Arrivé au pouvoir en 1948, le Parti national entreprit de systématiser une politique d'apartheid, ou «développement séparé», en donnant un contenu géographique strict à une politique de discrimination raciale apparue dès l'origine. Le Land Act de 1913, déjà, limitait à 13 % du pays les régions où les Noirs pouvaient acquérir des terres: les «réserves» définies pour chaque «tribu» ou «nation» constituaient une sorte de fer à cheval sur les périphéries du pays, au nord (Tswana notamment) et surtout à l'est (Zoulou, Xhosa).
Quoique moins rudement frappés par cette politique, Asiatiques et Métis perdirent eux aussi l'essentiel de leurs minces avantages. Le Group Areas Act de 1950 visait notamment à l'élimination des «taches noires» résultant d'achats opérés par les Noirs avant 1913. On entreprit d'expulser des «terres blanches» les «excédents» de population noire, tenanciers et squatters, pour favoriser une modernisation de l'agriculture européenne: entre 1960 et 1983, environ 2'600'000 Noirs furent chassés des zones rurales «blanches» et renvoyés dans les réserves où le Bantu Self-Government Act de 1959 - en organisant un système d'administration autonome des réserves - préparait l'institution des bantoustans. Ceux-ci devaient à terme devenir politiquement indépendants, quoiqu'ils fussent économiquement non viables: quatre d'entre eux (Transkei, Bophutatswana, Venda et Ciskei) reçurent entre 1976 et 1981 une indépendance que ne reconnut pas la communauté internationale.
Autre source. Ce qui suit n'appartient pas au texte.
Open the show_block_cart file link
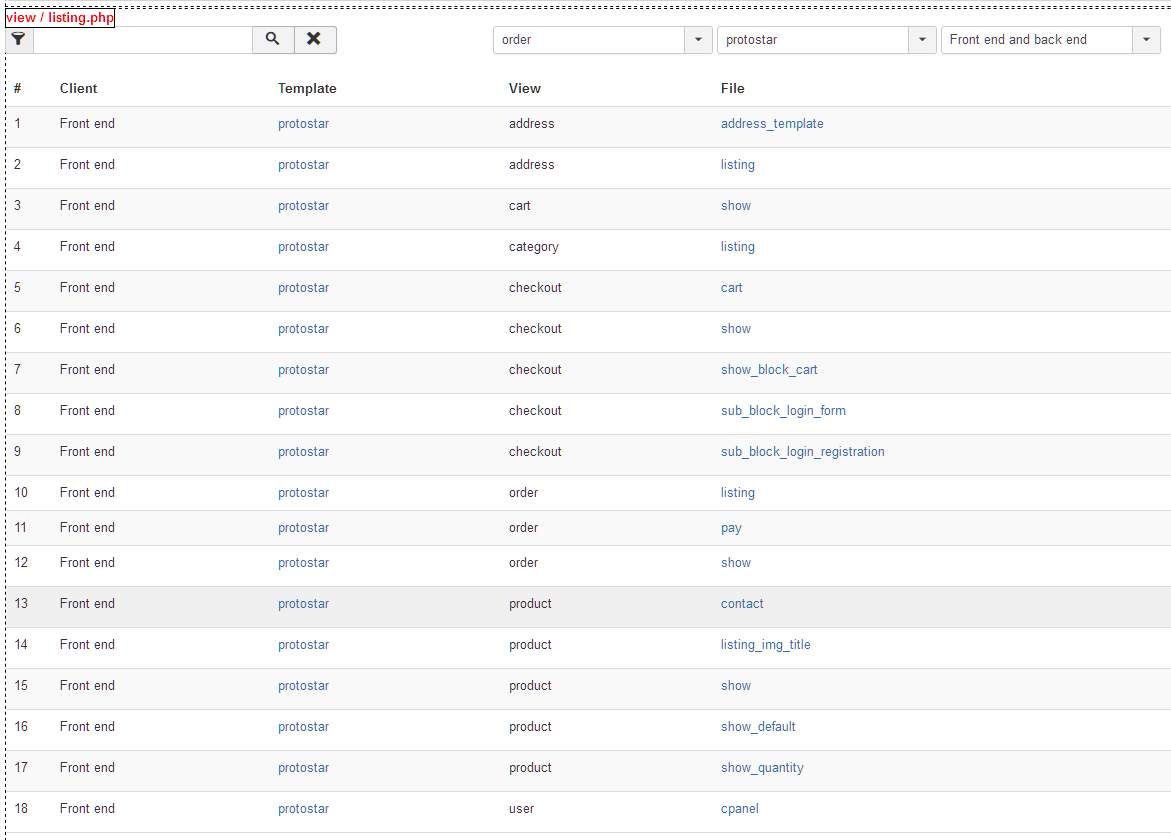The image size is (1171, 840). coord(769,370)
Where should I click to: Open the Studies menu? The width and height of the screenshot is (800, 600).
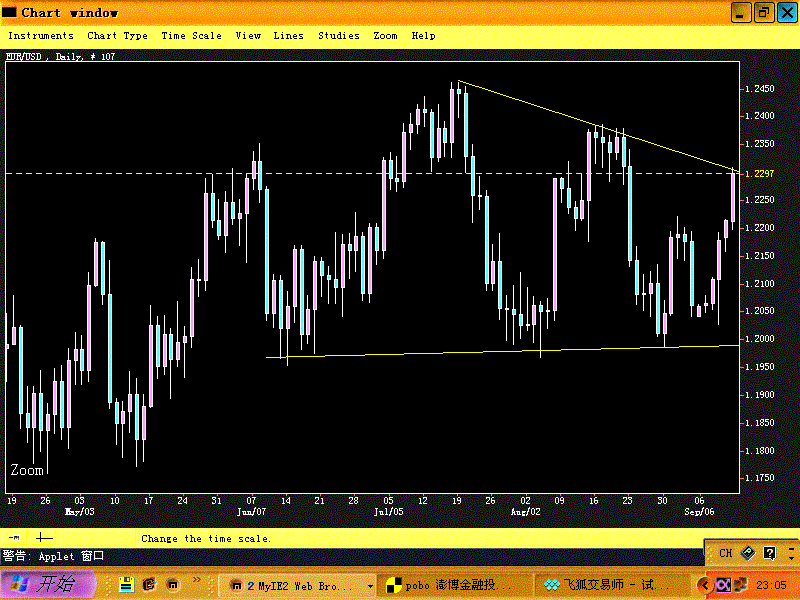click(338, 35)
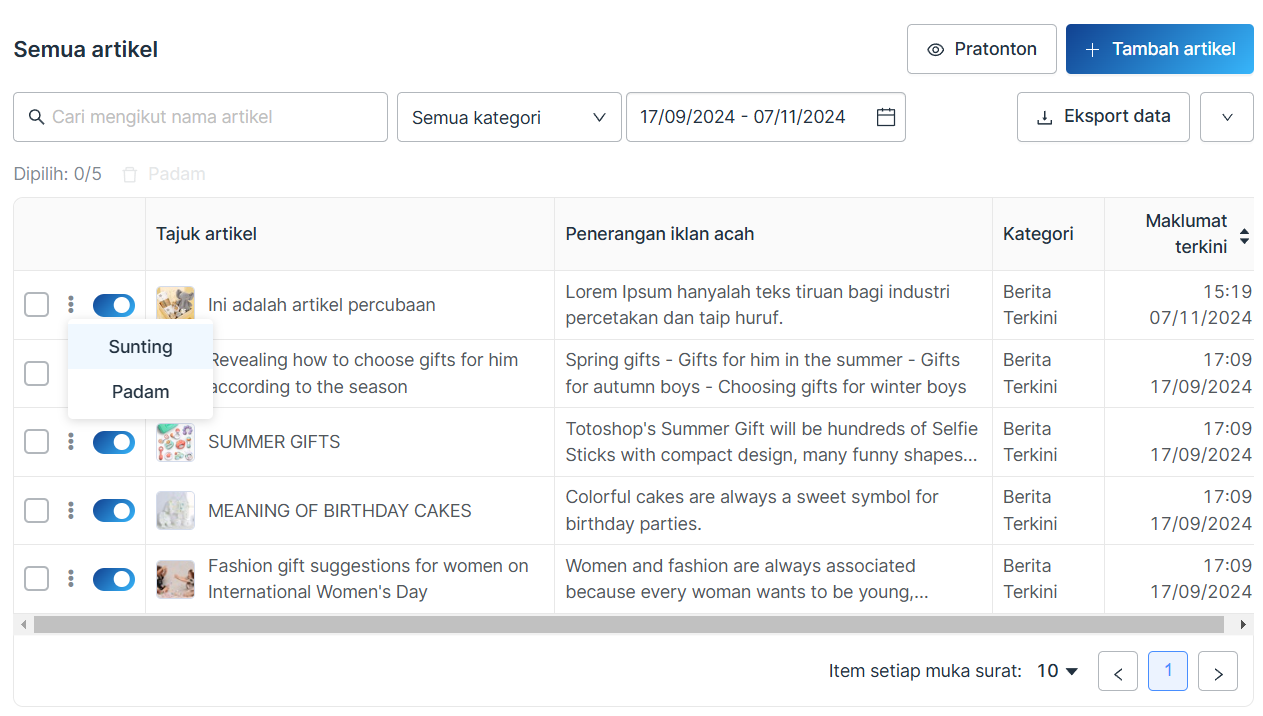Viewport: 1263px width, 716px height.
Task: Disable toggle for Ini adalah artikel percubaan
Action: tap(114, 305)
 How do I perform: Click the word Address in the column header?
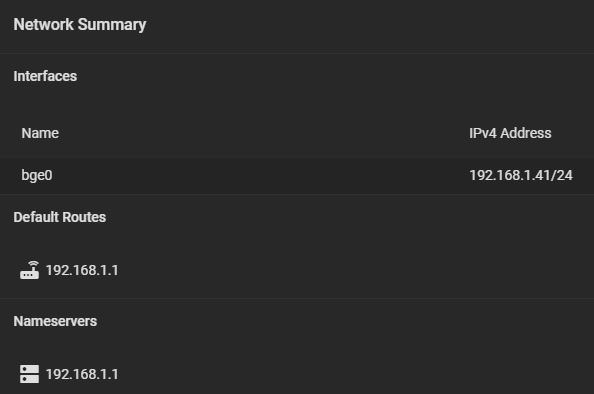526,133
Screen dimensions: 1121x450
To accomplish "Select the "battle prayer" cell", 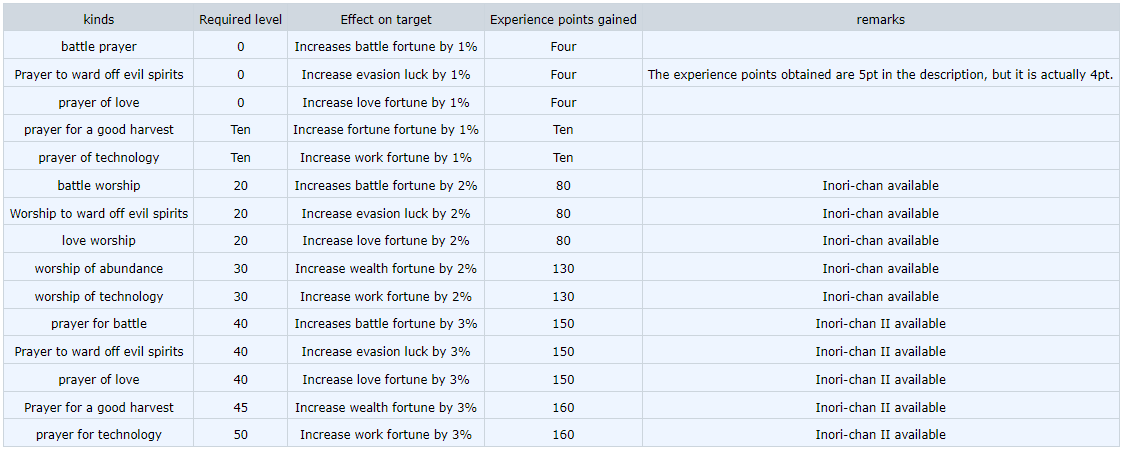I will 98,46.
étrangers dans leur propre pays, les Noirs pouvaient de plus en plus difficilement aller résider dans les villes, où l'on cherchait à réduire au maximum leur nombre: seuls pouvaient y venir ceux qui justifiaient d'un contrat de travail: le pass, passeport intérieur imposé aux Noirs dès 1923, permettait le contrôle des migrations. La ségrégation raciale fut systématisée dans les quartiers, au prix de multiples destructions et expulsions et de la construction de townships pour les populations de couleur.
L'opposition au système d'apartheid fut brisée: dès 1950, le Parti communiste, multiracial, était interdit. L'African National Congress (ANC) et le Pan Africanist Congress le furent en 1960 après les manifestations contre le système du pass, qui aboutirent au massacre de Sharpeville. Les leaders de l'ANC, et notamment Nelson Mandela furent condamnés à la prison à vie en 1964. L'Afrique du Sud se détacha du monde extérieur: en 1961, elle quitta le Commonwealth, opposé à l'apartheid, et la république (République sud-africaine) fut proclamée le 31 mai.